### What the exercise asks:
Continue the biography of novelist Julia Magruder, picking up right after its last sentence.

### Text passage:
American novelist (1854–1907)

Julia Magruder (September 14, 1854 – June 9, 1907) was an American novelist. Most of her novels are love stories in which the heroine must face obstacles in pursuit of her goal to find true love. Several of her novels were serialized in the Ladies' Home Journal. A week before her death she received the award from the Académie Française for which she had been nominated a year earlier.

== Early life ==
Julia Magruder was born in Charlottesville, Virginia, in 1854. She grew up during the American Civil War, an experience that informed her sympathetic portrayals of the South in her later work. She was the youngest of the three daughters of Allan Bowie Magruder, a prominent Virginia lawyer, and his wife, Sarah née Gilliam.

Magruder spent her early childhood in Charlottesville. At three, the family moved to Washington, where her father practiced law and she and her sisters began their schooling. The family divided their time between Washington and Virginia, where Magruder and her sisters were educated by their parents and governesses. During this period, she developed a deep admiration for George Eliot.

### Raw data:
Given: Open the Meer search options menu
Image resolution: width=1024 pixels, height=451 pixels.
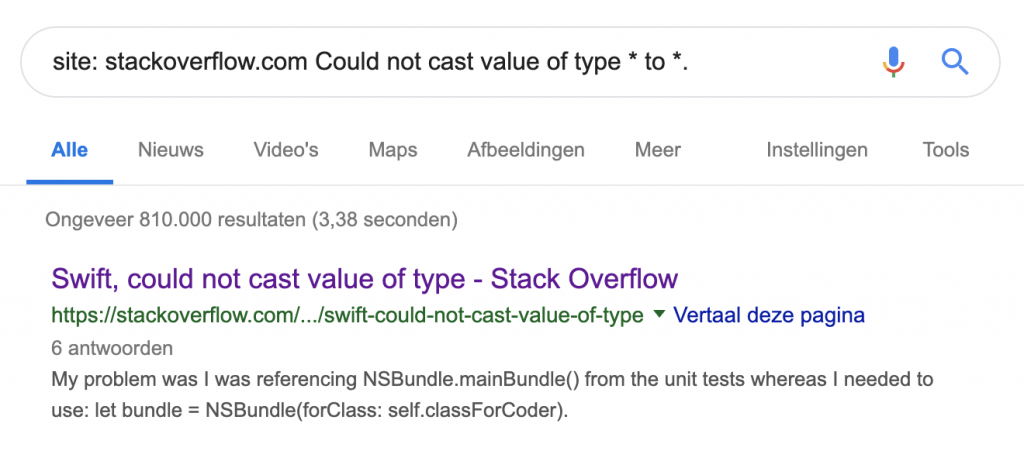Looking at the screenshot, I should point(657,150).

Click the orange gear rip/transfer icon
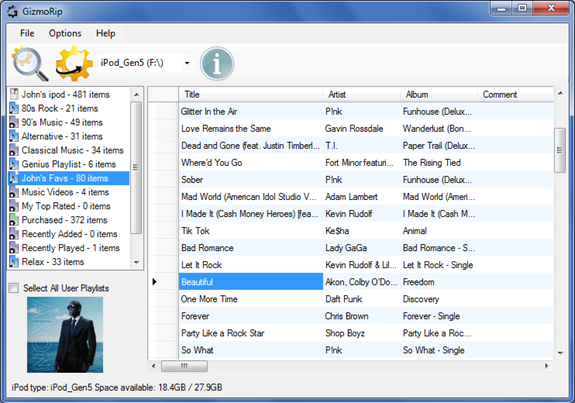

### Exercise response:
== Career ==
As a child, Magruder showed no sign of writing talent, but she published her first story, "My Three Chances," in a Southern newspaper at sixteen. Encouraged by its reception, she went on to write sketches, children's stories, fiction, and short magazine pieces in rapid succession. Her first important work, Across the Chasm (1885), appeared anonymously in Ladies' Home Journal. The story follows a Southern girl who marries a Northern man, and examines the prejudices of both regions.

== Personal life ==
A close friend, Amélie Rives Troubetzkoy, often hosted her at Castle Hill, where she did some of her writing.

The following physical description of Magruder appeared in Ladies Home Journal:
"Miss Magruder is quite above medium height, and of slight but beautifully proportioned figure. Her head is small and well-shaped, and her hair, which she wears low, is light brown in color. Her complexion is fair, and her eyes gray and very expressive. She dresses in the simplest taste, wearing usually, although she is not in mourning, black, white or gray."

== Death ==
In 1907, Magruder died of kidney failure in Richmond, Virginia.

== Recognition ==
About a year before she died, the French government nominated her for the Ordre des Palmes Académiques, a distinction rarely awarded to Americans. After a delay caused by a change in the French cabinet, the decoration arrived a week before her death.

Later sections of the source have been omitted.